Gautreaux never expected to see Bluebelle again. "I thought that she was put to sleep," he said.
Bluebelle and his other two Great Danes had a knack for getting out of his fenced-in yard in Baton Rouge. "They picked them up a couple of times and they said that if they picked them up again then they would be a threat to society," he said.
After a neighborhood adventure two years ago, things looked bad for the now six-year-old dog. She had an additional mark on her record after protecting her puppies from a neighbor's Rottweiler that had gnawed through the Gautreaux's fence.
"They said either they were going to put all of them to sleep or they were going to put her to sleep," he said. Gautreaux had no choice but to accept the judgement and thought his canine friend was gone, until he got a call from Buffalo, New York two weeks ago.
"I said well my dog is dead and they said no, we have your dog here," Gautreaux said. They identified Bluebelle with a microchip Gautreaux had put in after the first time he found her and her cohorts 17 miles away from home.
Instead of being put down, she somehow ended up with another family that moved to New York. That family moved to an apartment where they couldn't keep her and she ended up at a shelter there.
For a while she was called Lucy, but Bluebelle found her real name before even coming home.
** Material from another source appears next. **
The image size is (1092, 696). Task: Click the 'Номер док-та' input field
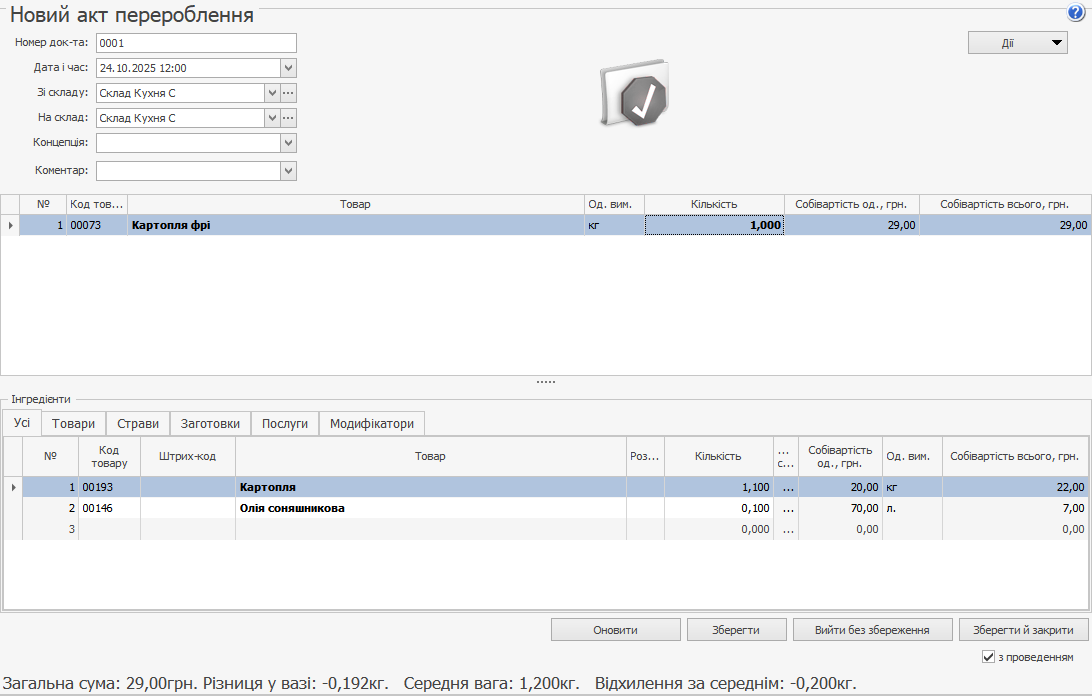pos(196,43)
The Buffalo SPCA director fostered her for six weeks. "Margaret took her home first and she looked at her and she said no you're a southern belle, I'm going to call you Bluebelle," said Chris Silverstein.
That was before they found the microchip with her name embedded.
"What are the chances of two people naming her the same thing?" wondered Silverstein.
Chris Silverstein became Bluebelle's truck driver. "I heard our local SPCA doing a radio show regarding a lost dog from New Orleans found here in Buffalo and they were trying to find a way to get her home," Silverstein said.
He lived in New Orleans for a while and owns a New Orleans style restaurant in Buffalo. "Jumped on the phone, called up, volunteered because I was coming down anyway. She's a wonderful dog," he said.
Bluebelle was doing okay up north. "She was pretty happy there, but she needs to be home with her family and this is a perfect ending for it," Silverstein said. "She knew she was in the south right away. Her entire attitude changed. She was a lot more animated and quite a bit happier I would say."
She's definitely at home. "I wanted her to run to him, just a nice warm greeting like that. It was perfect, as much as I could ask for," said Silverstein.
Bluebelle's microchip is the only reason the Gautreaux's learned of her whereabouts. After getting involved in her story, Silverstein says he will be getting his dog chipped as soon as he gets home.